Лаборантка взяла из кофеварки дымящийся стаканчик и начала на него шумно дуть, напомнив всяких там гипербореев со старинных картин. Потом села рядом, скрестив безупречные длинные ноги в кремовых чулках и бежевых туфлях с пуговичками. Повернула встрёпанную голову (блики света в цикориевых глазах) и проговорила, словно сама себе:
-Антинель непригоден для жизни. В нем нет ни тепла, ни уюта, но их можно найти у себя в душе, и разбавить ими однотонность унылых коридоров.
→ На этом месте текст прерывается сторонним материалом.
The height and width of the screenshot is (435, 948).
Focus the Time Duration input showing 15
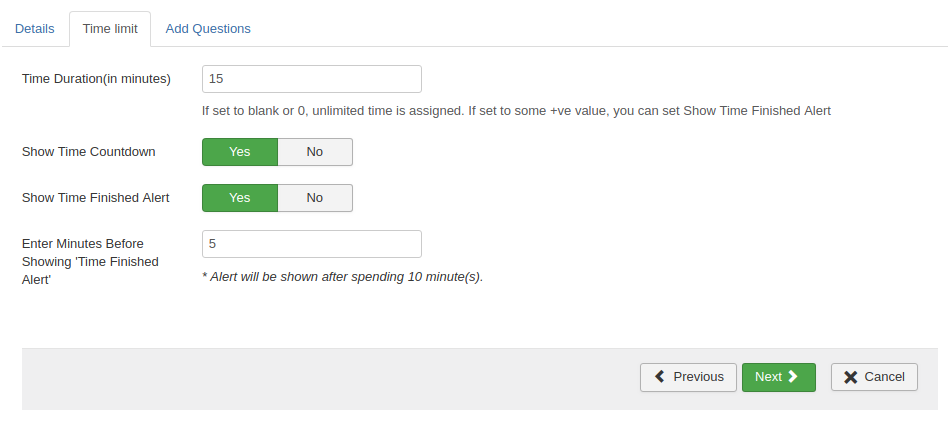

-Жаль, что в наших душах этого так мало… Давайте не будем ни о чем разговаривать, чтобы не спугнуть это ощущение, ладно? Давайте просто слушать тишину, пока ночь течет мимо нас…
По ту сторону волков
Очень холодно. Звезды ярче фонарей. Тени от распятых деревьев, скорчившись, замерзают на обледеневшей подъездной дорожке. Конец ноября. Ветер с мелкой ледяной крошкой больно сечет лицо, когда бежишь от авто к дверям. Каблуки сапожек отчаянно впиваются в бугры грязного, намерзшего на ступеньках снега – лишь бы не поскользнуться, не упасть…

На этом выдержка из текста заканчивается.